Some of the disclosed embodiments can be implemented as devices or modules using hardware circuits, software, or combinations thereof. For example, a hardware circuit implementation can include discrete analog and/or digital components that are, for example, integrated as part of a printed circuit board. Alternatively, or additionally, the disclosed components or modules can be implemented as an Application Specific Integrated Circuit (ASIC) and/or as a Field Programmable Gate Array (FPGA) device. Some implementations may additionally or alternatively include a digital signal processor (DSP) that is a specialized microprocessor with an architecture optimized for the operational needs of digital signal processing associated with the disclosed functionalities of this application. Similarly, the various components or sub-components within each module may be implemented in software, hardware or firmware. The connectivity between the modules and/or components within the modules may be provided using any one of the connectivity methods and media that is known in the art, including, but not limited to, communications over the Internet, wired, or wireless networks using the appropriate protocols.
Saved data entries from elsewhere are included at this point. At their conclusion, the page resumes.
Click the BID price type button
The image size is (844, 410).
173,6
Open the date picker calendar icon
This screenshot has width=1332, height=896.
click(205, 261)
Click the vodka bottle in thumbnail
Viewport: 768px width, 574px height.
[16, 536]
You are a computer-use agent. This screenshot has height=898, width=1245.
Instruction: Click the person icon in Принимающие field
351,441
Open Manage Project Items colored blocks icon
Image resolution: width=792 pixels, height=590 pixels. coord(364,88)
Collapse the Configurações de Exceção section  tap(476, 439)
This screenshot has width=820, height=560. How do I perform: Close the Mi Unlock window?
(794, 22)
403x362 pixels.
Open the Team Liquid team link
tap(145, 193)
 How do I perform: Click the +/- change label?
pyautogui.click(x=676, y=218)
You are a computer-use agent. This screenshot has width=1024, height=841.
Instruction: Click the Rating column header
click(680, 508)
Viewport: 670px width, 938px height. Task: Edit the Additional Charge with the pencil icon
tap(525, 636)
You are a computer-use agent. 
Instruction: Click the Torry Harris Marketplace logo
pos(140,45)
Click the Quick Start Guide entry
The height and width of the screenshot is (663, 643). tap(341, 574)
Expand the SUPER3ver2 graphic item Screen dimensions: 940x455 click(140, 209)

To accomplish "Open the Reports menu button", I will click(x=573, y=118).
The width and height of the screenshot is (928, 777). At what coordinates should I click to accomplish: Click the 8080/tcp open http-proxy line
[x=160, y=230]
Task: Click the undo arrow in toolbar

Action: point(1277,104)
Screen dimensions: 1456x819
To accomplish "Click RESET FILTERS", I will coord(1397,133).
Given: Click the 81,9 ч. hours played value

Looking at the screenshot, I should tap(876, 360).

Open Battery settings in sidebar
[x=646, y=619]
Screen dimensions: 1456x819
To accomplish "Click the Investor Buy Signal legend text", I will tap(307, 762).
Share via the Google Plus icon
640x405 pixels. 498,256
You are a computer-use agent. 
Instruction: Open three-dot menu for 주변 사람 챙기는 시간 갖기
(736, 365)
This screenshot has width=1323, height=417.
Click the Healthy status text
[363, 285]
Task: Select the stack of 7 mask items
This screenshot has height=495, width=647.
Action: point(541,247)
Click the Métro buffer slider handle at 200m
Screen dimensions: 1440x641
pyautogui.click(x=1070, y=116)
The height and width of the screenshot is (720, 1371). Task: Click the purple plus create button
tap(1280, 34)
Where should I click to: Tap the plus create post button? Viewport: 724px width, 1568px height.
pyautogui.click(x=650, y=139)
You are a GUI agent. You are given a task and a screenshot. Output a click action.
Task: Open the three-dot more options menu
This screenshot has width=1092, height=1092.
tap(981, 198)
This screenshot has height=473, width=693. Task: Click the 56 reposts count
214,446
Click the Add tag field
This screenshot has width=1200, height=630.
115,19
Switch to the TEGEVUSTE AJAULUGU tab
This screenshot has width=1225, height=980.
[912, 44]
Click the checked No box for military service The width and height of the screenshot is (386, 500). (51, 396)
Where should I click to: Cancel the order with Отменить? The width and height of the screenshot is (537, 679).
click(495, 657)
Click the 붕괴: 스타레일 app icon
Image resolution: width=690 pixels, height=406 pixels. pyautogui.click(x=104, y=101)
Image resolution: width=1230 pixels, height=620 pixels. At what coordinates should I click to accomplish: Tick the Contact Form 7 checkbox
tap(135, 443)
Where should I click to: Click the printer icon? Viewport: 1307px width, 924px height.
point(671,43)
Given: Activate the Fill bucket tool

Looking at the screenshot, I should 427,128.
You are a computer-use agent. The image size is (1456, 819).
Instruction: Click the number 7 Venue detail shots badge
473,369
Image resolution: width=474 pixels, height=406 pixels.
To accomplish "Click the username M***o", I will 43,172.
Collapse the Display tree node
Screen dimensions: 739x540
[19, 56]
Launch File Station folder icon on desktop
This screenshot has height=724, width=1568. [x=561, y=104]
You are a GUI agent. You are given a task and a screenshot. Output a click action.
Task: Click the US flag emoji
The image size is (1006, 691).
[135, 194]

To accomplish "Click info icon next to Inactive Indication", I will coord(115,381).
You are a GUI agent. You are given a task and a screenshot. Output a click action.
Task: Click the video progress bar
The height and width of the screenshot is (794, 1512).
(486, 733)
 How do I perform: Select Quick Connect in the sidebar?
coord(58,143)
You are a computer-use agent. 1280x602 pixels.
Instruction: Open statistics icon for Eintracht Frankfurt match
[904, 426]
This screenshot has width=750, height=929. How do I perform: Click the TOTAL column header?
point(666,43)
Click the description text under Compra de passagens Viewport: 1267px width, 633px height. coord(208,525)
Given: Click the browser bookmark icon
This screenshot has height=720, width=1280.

While this document contains many specifics, these should not be construed as limitations on the scope of an invention that is claimed or of what may be claimed, but rather as descriptions of features specific to particular embodiments. Certain features that are described in this document in the context of separate embodiments can also be implemented in combination in a single embodiment. Conversely, various features that are described in the context of a single embodiment can also be implemented in multiple embodiments separately or in any suitable sub-combination. Moreover, although features may be described above as acting in certain combinations and even initially claimed as such, one or more features from a claimed combination can in some cases be excised from the combination, and the claimed combination may be directed to a sub-combination or a variation of a sub-combination. Similarly, while operations are depicted in the drawings in a particular order, this should not be understood as requiring that such operations be performed in the particular order shown or in sequential order, or that all illustrated operations be performed, to achieve desirable results.
Only a few implementations and examples are described and other implementations, enhancements and variations can be made based on what is described and illustrated in this disclosure.